Ciliary neurotrophic factor (
CNTF) is a member of
cytokines, with trophic effects on ciliary, motor sympathetic, sensory,
retinal and hippocampal neurons. In the present study, we examined the temporal and spatial expression profiles of
CNTF and
CNTF receptor alpha (CNTFR alpha) mRNAs in a focal
cerebral ischemia model induced by transient occlusion of the right middle cerebral artery and both common carotid arteries. Northern blot analysis showed a slow and sustained increase in the 1.2 kb transcript of
CNTF mRNA in the ischemic cortex of rats subjected to a transient 60 min ischemic insult. A delayed decrease in the 2.1 kb transcript of CNTFR alpha
mRNA in the ischemic cortex was observed in rats subjected to 60 min
ischemia followed by 72 h of reperfusion. In situ hybridization studies revealed constitutive expression of CNTFR alpha
mRNA in the majority of neurons in the brain. Following 4 h of reperfusion, increased expression of CNTFR alpha
mRNA was observed in the ipsilateral dentate gyrus, which is opposite to the down-regulation noted in the ischemic cortex. Within the
infarct area CNTFR alpha
mRNA had a marked increase in cortical layer II but a decrease in cortical layer V following 1 day of reperfusion. No signal of CNTFR alpha
mRNA was detected within the
infarct region following 3 days of reperfusion.

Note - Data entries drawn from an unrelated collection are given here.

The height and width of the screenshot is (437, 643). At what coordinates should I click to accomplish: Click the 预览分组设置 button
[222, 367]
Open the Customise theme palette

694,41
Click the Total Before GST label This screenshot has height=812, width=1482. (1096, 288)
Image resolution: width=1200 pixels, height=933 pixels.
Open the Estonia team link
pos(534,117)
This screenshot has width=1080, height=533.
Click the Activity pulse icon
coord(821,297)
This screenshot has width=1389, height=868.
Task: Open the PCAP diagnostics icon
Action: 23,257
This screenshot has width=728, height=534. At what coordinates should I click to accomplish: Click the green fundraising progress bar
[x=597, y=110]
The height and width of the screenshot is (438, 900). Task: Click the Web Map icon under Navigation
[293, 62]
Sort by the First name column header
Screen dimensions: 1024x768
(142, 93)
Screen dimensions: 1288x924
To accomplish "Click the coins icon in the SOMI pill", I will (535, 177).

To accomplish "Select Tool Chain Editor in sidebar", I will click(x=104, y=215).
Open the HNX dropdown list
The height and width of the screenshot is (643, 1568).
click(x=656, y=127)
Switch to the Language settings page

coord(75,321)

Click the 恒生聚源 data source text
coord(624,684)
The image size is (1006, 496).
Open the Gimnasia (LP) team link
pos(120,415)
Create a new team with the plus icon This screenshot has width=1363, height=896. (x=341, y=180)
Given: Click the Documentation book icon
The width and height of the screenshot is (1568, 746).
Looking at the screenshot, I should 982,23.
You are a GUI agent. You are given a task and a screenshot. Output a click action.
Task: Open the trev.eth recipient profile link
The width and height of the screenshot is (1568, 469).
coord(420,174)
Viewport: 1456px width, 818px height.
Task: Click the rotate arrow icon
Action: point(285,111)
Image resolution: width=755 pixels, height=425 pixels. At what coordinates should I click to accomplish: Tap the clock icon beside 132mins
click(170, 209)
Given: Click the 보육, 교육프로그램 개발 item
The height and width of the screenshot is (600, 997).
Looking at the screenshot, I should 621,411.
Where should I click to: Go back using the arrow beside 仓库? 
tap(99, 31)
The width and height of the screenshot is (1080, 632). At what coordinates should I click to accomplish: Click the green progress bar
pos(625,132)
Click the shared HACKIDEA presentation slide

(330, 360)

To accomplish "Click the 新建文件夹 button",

Following 1 week of reperfusion, although no marked changes was observed in the level of CNTFR alpha
mRNA in the area immediately surrounding the
necrosis region where the reactive astrocytes were noted, a striking increase in the
CNTF mRNA signal was noted. In summary, differential regulation of
CNTF and CNTFR alpha mRNAs was noted in the ischemic cortex. Regional differences in
CNTF receptor expression were noted between the ischemic cortex and ipsilateral dentate gyrus as well as between cortical layer II and V within the
infarct region.
CNTF mRNA, but not CNTFR alpha
mRNA, had a marked increase in the area immediately adjacent to the
necrosis. The mechanisms and patho-physiological significance for these differential regulation remain to be studied.